Temperatures are expected to reach the mid to upper 90s with the heat index as high as 109 degrees in some advisory areas. A heat advisory has been issued for Pike County and surrounding areas until 9 p.m. Sunday.
Capt. Curtis Shaver of the Troy Fire Department encouraged people remain indoors during the weekend and avoid strenuous physical activities if at all possible. However, with the Dixie Boys and Dixie Junior Boys State Tournament being held at the Sportsplex over the weekend, some might find that a difficult task.
“First thing is you have to drink plenty of water and keep yourself hydrated,” Shaver said. “Stay away from caffeine and stay away from alcohol, anything that will dehydrate you more. You have to limit your physical activity outside to the cooler times of the day trying to concentrate most of your time to the evenings and mornings, reducing your time out in the heat.”
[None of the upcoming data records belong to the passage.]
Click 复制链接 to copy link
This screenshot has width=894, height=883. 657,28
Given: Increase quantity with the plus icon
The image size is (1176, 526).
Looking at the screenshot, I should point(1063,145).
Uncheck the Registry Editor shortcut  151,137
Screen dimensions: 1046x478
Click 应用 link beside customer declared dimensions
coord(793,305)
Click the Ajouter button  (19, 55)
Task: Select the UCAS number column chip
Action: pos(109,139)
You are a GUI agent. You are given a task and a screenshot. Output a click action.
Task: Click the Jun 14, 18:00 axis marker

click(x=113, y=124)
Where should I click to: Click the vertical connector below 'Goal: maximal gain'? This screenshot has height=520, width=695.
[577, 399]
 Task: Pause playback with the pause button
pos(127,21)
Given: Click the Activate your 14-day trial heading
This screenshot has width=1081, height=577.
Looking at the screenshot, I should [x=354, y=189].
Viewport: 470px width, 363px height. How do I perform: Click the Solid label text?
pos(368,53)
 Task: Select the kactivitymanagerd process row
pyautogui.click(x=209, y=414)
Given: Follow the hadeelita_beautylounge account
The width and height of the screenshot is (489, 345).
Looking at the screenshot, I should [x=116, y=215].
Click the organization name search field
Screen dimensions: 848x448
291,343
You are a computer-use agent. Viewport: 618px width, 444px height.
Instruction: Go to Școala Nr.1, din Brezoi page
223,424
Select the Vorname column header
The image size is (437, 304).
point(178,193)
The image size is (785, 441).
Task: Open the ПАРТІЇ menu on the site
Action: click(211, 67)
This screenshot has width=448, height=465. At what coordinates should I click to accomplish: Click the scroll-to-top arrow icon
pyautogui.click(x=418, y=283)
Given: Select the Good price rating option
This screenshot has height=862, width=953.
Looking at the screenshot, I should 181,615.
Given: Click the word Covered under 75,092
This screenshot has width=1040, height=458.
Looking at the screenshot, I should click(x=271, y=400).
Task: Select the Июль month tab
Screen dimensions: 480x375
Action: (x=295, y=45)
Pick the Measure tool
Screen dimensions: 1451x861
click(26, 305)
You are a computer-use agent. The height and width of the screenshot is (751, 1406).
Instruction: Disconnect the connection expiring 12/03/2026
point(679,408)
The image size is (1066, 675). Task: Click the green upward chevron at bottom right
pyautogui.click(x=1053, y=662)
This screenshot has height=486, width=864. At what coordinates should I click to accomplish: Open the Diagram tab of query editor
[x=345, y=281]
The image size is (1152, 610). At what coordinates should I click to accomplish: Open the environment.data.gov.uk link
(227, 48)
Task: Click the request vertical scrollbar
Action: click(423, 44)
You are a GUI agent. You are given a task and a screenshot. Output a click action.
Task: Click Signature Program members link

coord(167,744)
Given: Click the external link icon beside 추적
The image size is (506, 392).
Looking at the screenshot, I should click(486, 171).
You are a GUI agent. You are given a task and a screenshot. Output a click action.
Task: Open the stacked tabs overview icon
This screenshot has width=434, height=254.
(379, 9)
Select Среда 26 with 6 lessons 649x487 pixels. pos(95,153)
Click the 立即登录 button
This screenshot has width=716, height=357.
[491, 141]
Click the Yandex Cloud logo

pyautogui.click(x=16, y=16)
Common sense is key to dealing with high temperatures and an even higher heat index, Shaver said. Drinking water and being aware of how you are feeling in the heat could be the difference between overheating and not.
“If anyone feels the effects of heat exhaustion or heat stroke, call 911,” Shaver said. “It is a true medical emergency, and they need medical care.”
Knowing the signs of heat exhaustion is also key, Shaver said.
“Heat exhaustion is going to be basically when you start getting to the point where you’re overheating,” Shaver said. “Heat exhaustion you will still sweat, but you’re starting to get lethargic. You could be a little confused at that time. A heat stroke is to the point where you actually quit sweating. You basically have dehydrated yourself to the point where your body no longer has floods to give off to help cool your body off. You’ll start having lower blood pressure because you’ll have less blood volume circulating in your body and you also don’t have the fluids to secrete though our pores to cool your body. It’s a double-edged sword once you get to that point.”
If individuals should start to suffer heat stroke or heat exhaustion, Shaver said quick action is key. “You can go to a point where your body has gone too far and you can’t recover from it. Place wet towels around your neck, anywhere with high blood flow. With actual, you really just want cool water, not ice water. You don’t want to shock your body right away.”
Shaver said the fire department would have medics on call at the Sportsplex should players or fans overheat. He encouraged both the athletes and the fans to prepare for the heat.
“It would probably be good if you went and bought cool packs or extra towels you can wet to try and fight it off and cool your body off as much as possible,” Shaver said.